Southbound to Calcutta

“So we are ambassadors for Christ, since God is making his appeal through us…” (2 Corinthians 5:20).

I am writing today aboard the southbound “AC Deluxe” out of Rampurhat, headed toward Calcutta. I have been visiting our friends and colleagues in Dumka and Mohulpahari at work among the Santal people of northern India. From Calcutta, I am headed west by overnight coach on the main rail toward Mumbai.

Rail travel in India is a wonderfully chaotic, impressive and effective, colorful and challenging experience. The station in Rampurhat (like stations throughout the country) is teeming with humanity: travelers and shoeshine boys, cleaners and sweepers, platform agents and vendors of every conceivable variety. There are porters, too, snaking through the crowds in every direction, with luggage on their heads. A porter will help you find your way to the platform, guide you to your car, and tuck away your bags on board.

And then, as I say, there are vendors. Immediately and throughout the journey come the vendors. Within a half an hour of taking my seat, I have been offered chocolate bars and peanuts, hot chai and coffee, cordless phones, video games, solar calculators, tennis shoes, blankets, bags and shawls, the daily news, battery re-chargers, flashlights, an aromatic blend of nuts and herbs, apples and bananas – not to mention a full-sized electronic keyboard. And I will see more variety as the day wears on.

I am impressed most of all, I think, with these inventive vendors. They are so earnest! – and this is what catches my attention especially. Peddling their boxes and bags of stuff, of course, is their livelihood. They set about it with such conviction and purpose – it almost seems a calling. And they are good at it, too! I found myself wondering for a moment, improbably, if I might not need a keyboard for the journey after all.

And I found myself reflecting: I have something to offer the vendors in return. I have something better than flashlights and shawls, and more useful than a keyboard in cramped quarters on a train. I am an ambassador for the King of Kings. I am a servant of the Word of God Almighty. I have News of Great Joy for All Peoples.

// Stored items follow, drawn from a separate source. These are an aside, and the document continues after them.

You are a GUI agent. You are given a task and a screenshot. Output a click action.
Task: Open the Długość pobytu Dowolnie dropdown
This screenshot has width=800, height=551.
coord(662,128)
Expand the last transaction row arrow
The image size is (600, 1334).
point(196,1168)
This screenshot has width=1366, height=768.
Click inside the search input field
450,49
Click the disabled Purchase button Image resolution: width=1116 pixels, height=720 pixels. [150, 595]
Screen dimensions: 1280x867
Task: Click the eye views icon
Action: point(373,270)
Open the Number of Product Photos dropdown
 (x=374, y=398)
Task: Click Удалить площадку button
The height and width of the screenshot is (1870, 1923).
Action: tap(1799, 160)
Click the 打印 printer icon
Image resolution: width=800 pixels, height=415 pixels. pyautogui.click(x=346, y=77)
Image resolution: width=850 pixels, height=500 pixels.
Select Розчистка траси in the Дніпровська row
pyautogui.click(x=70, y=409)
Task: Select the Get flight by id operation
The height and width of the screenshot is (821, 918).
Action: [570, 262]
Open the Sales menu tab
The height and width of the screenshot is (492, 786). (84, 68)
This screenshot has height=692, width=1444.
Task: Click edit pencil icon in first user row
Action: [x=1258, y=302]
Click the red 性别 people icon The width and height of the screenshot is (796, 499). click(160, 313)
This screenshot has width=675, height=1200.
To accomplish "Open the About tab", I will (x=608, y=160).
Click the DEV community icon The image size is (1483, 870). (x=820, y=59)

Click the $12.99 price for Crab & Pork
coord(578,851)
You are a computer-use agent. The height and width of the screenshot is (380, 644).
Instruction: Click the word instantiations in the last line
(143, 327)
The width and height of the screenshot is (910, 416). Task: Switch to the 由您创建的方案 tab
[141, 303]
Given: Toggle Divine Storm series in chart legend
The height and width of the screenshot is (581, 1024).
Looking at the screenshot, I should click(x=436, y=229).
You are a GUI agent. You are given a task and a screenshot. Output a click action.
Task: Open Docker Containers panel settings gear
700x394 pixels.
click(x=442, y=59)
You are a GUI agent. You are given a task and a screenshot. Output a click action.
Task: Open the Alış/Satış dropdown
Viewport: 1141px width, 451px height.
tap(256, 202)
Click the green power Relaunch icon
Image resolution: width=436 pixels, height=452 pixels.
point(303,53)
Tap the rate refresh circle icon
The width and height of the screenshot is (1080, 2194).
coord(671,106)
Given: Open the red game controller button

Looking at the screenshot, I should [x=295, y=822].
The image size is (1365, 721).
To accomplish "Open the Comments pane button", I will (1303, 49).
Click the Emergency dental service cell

But somehow, I am not as effective at sharing it as these earnest vendors are effective at peddling their wares. I wonder why? I am a Lutheran from Midwestern America, for one thing; we find it difficult to become very earnest in public. I am a tourist, of course, too; I don’t know the language or the culture that surrounds me. More importantly, maybe, the vendors on the train know that their livelihoods depend upon their vending. On most days, for me, sharing the Good News is only one activity among many. On many days, it is not even the principle activity on my agenda. My livelihood does not depend upon sharing the Good News in the same way as vendors depend upon their vending.

It is other lives that depend upon it. If I don’t share…who will? And if you don’t share…well, how will your neighbors, and workmates, and family know? We are not peddling peanuts, after all. We have some News from the King of Kings.